• TEKSTBLOK
==========

4.1Het hof gaat uit van de volgende in deze beide korte gedingen vaststaande feiten.
a. Brova B.V. is enig aandeelhouder van Brova Retail, [intermode] -Intermode, [HB] en [mode] . De activiteiten van de Brova groep zijn gericht op het exploiteren van winkels c.q. warenhuizen in de retail. De Brova groep kent drie winkelformules, [HB] , [mode] en [intermode] .
b. Op 19 juli 2013 zijn de aandelen in Brova B.V. verkocht aan Brova Holding B.V. Indirect aandeelhouders van Brova Holding zijn [beheer] Beheer B.V., de heer [aandeelhouder 1] (hierna te noemen: [aandeelhouder 1] ), Dinstinction B.V. en de heer [aandeelhouder 2] (hierna te noemen: [aandeelhouder 2] ).
c. De Bank is al ruim 33 jaar de huisbankier van Brova B.V. (al dan niet c.s. en/of haar of hun rechtsvoorgangers), waarbij de Bank kredietfaciliteit heeft verschaft tot € 18 miljoen. De betreffende overeenkomst, waarvan de kredietfaciliteit toen was teruggebracht tot iets meer dan € 7 miljoen (zie blad 1 van productie 1 inleidende dagvaarding KG 1, zijnde productie 1 bij beide appeldagvaardingen) eindigde per 1 januari 2014. Op grond van een tussen Brova en ING op 22 oktober 2013 gesloten nieuwe financieringsovereenkomst (productie 1 inleidende dagvaarding KG 1) heeft de Bank tot 31 december 2014 aan Brova een krediet in rekening-courant vertrekt van € 6.500.000,00.
d. De Bank was eind 2014 aanvankelijk niet bereid om de kredietfaciliteit voort te zetten. De Bank heeft Brova c.s. in dat kader gewezen op de tegenvallende resultaten en heeft haar zorgen geuit omtrent de continuïteit van de onderneming. Zo werd in 2013 een verlies begroot van € 1.325.000,-, maar leed de onderneming dat jaar feitelijk een verlies van € 2.587.000,-. In 2014 werd een verlies begroot van € 860.000,-, maar werd een verlies geleden van € 2.488.000,- (zie nr. 3 van de pleitnota van de Bank in eerste aanleg in KG 1)
e. Omdat het Brova c.s. niet was gelukt om een herfinanciering voor het krediet te verkrijgen, heeft de Bank op 30 januari 2015 aan Brova c.s. alsnog een aanbod tot verlenging van het krediet tot 1 januari 2016 gedaan. Brova c.s. hebben het aanbod van de Bank aanvaard. De looptijd van het krediet is als gevolg daarvan verlengd tot en met 31 december 2015, waarbij de kredietfaciliteit is verlaagd tot € 6.000.000,-.
f. Brova c.s. hebben in 2015 wederom getracht om een herfinanciering van haar onderneming te verkrijgen maar zijn daar niet in geslaagd. Met de Bank is daarom onderhandeld over een nieuwe verlenging van de kredietfaciliteit.

==========

• GEËXTRAHEERDE GEGEVENS
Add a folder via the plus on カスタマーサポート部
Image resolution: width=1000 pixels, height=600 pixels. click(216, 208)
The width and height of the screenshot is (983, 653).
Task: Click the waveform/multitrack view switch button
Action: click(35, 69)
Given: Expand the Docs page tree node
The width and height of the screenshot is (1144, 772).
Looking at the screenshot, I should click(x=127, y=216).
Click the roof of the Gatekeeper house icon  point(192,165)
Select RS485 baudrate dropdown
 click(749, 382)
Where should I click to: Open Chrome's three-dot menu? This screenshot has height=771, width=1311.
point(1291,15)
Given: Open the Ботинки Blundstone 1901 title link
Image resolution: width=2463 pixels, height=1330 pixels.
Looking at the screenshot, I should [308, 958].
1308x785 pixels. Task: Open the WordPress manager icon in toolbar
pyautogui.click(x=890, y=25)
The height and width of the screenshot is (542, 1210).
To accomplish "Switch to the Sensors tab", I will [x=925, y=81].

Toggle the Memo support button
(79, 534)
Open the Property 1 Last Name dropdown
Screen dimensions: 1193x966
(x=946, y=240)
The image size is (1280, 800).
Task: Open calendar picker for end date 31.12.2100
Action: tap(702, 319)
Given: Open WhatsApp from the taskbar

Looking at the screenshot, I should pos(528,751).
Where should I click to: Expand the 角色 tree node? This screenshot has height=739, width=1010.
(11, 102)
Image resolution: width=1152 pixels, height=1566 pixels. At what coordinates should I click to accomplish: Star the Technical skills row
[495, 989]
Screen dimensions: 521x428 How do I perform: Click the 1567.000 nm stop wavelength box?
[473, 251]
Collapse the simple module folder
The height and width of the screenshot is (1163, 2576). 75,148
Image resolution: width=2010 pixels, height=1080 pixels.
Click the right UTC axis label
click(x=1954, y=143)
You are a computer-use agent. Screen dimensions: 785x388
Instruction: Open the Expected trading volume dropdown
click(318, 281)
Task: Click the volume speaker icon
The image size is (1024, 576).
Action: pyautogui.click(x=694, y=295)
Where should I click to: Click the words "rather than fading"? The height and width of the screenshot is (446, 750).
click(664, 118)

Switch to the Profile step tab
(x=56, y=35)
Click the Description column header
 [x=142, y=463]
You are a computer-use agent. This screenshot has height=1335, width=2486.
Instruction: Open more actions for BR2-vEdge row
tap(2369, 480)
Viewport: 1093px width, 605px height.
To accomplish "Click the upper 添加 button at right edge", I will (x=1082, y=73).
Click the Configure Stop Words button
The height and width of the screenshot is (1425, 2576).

==========

• UIT TE VOEREN OPDRACHT
Tot welk bedrag werd volgens de tekst over Brova de kredietfaciliteit verlaagd toen de looptijd werd verlengd tot en met 31 december 2015? De lijst speelt hierbij geen enkele rol.

• ANTWOORD OP OPDRACHT
Tot € 6.000.000,-.